Pendant que les Occidentaux, les Asiatiques, les Russes, etc. affûtent leurs idéologies pour se placer en ordre utile sur les axes stratégiques qui comptent, une certaine opinion congolaise décrète "la fin du discours" pour des actions concrètes de libération du pays.
Pendant que les Occidentaux, les Asiatiques, les Russes, etc. se ruent au Congo pour acheter les carrés miniers, exploiter les hydrocarbures et les autres matières premières, une certaine opinion congolaise décrète le retour urgent de ses fils et filles "sur terrain" pour une lutte efficace contre les réseaux mafieux au pouvoir à Kinshasa. "Ce décret" est dit réaliste. Ses ténors n’y soupçonnent même pas les excès de la pensée dualiste, nuisible à l’avenir du Congo, de l’Afrique et du monde.
Parler peut devenir une arme
Cette pensée dualiste est fondée sur des hypothèses discutables. La première est celle de l’inefficacité du discours. "Les Congolais, écrivait une journaliste belge, croient qu’ils ont agi quand ils ont parlé." Cette disqualification du discours inefficace des slogans creux et des paroles vides néglige "la force de la parole spontanée" de ceux et celles qui sont habités par "la mission" de la lutte pour un autre monde. Eva Joly, en bonne missionnaire de cette lutte croit, elle, que parler peut devenir une arme. Revisitant ces années de lutte contre la corruption (en France), elle écrit:"J’ai reçu de ces années utopiques le don de la conviction, j’aime transmettre le désir d’agir. Parler est devenu une arme. Je ne prépare jamais un discours, je me contente de jeter quelques idées sur un bout de papier, car j’aime la force de la parole spontanée. Je sais qu’en tirant le fil de mes idées j’irai quelque part." (E. JOLY, La force qui nous manque, Paris, Les arènes, 2008, p.77)
Quand, de l’hypothèse de l’inefficacité des slogans creux et des paroles vides, une certaine opinion congolaise en appelle à "la fin du discours", elle tombe dans le piège de la pensée dualiste et de la logique binaire. Elle passe à côté de certaines questions essentielles. La non-localisation des débiteurs des slogans creux et des paroles vides et/ou l’infirmité méthodique du cercle auquel ils appartiennent peuvent constituer un obstacle à l’évaluation de la force de la parole. A partir d’où parlent certain(e)s Congolais(es)? De leurs chambres ou de ces réseaux associatifs cultivant le discours du refus de l’ordre institutionnel mondial téléguidé par les cosmocrates?

____________________

§ **Exercice écrit A**
D'après le texte présenté, pourquoi Eva Joly ne prépare-t-elle jamais ses discours ? Répondez en une à trois phrases.

§ **Listing fourni**
____________________

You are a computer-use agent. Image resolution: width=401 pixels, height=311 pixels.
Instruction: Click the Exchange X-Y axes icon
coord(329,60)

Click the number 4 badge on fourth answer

____________________

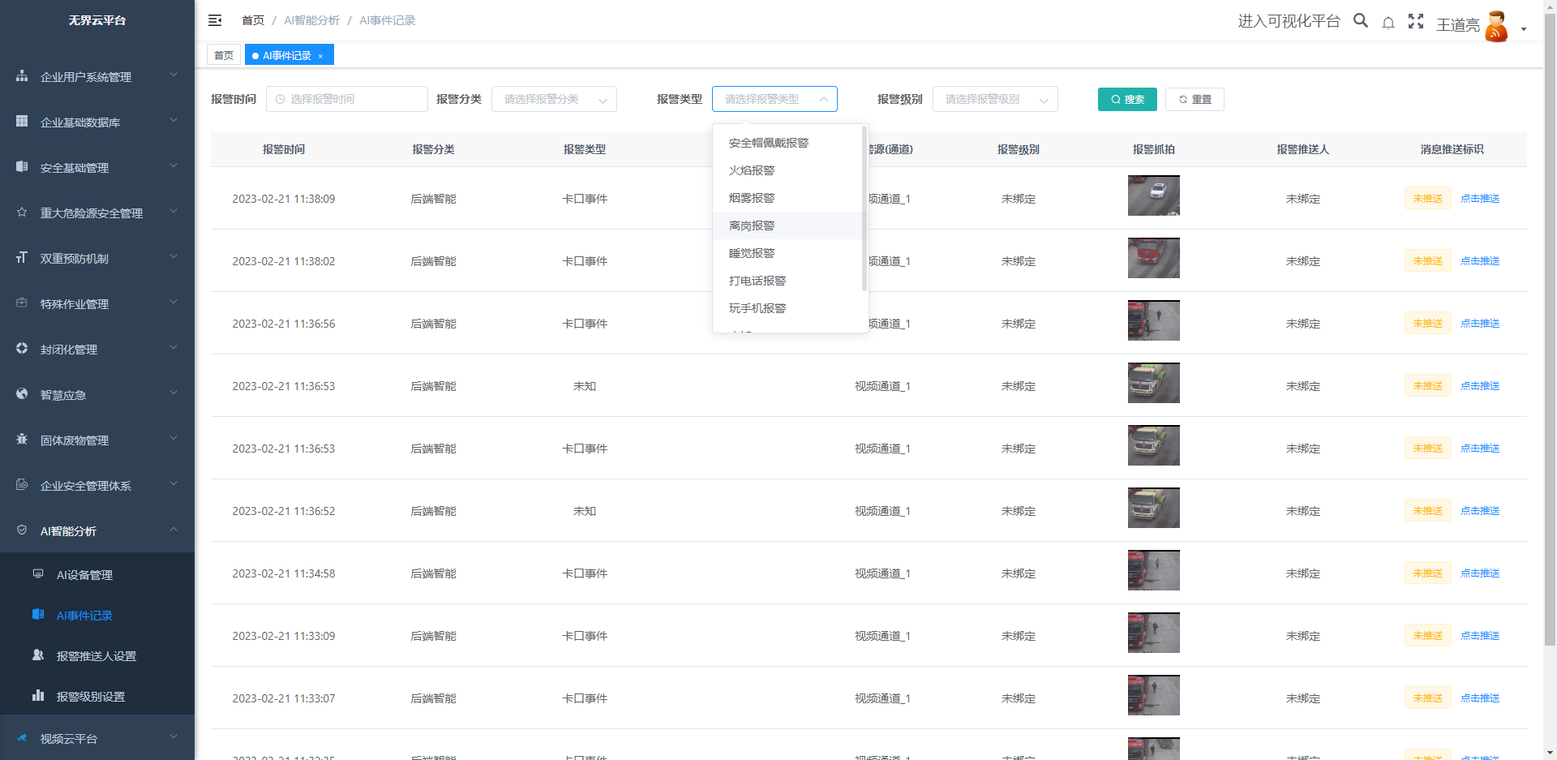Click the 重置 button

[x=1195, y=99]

____________________

§ **Exercice écrit B**
Citez à l'identique les lignes du listing, de celle qui contient « You are a computer-use » jusqu'à celle qui contient « Click the number 4 badge on fourth answer », ces deux lignes comprises.

§ **Réponse écrite A**
Eva Joly ne prépare jamais ses discours parce qu'elle aime la force de la parole spontanée. Elle se contente de noter quelques idées sur un bout de papier, certaine qu'en tirant le fil de ses idées elle ira quelque part.

§ **Réponse écrite B**
You are a computer-use agent. Image resolution: width=401 pixels, height=311 pixels.
Instruction: Click the Exchange X-Y axes icon
coord(329,60)

Click the number 4 badge on fourth answer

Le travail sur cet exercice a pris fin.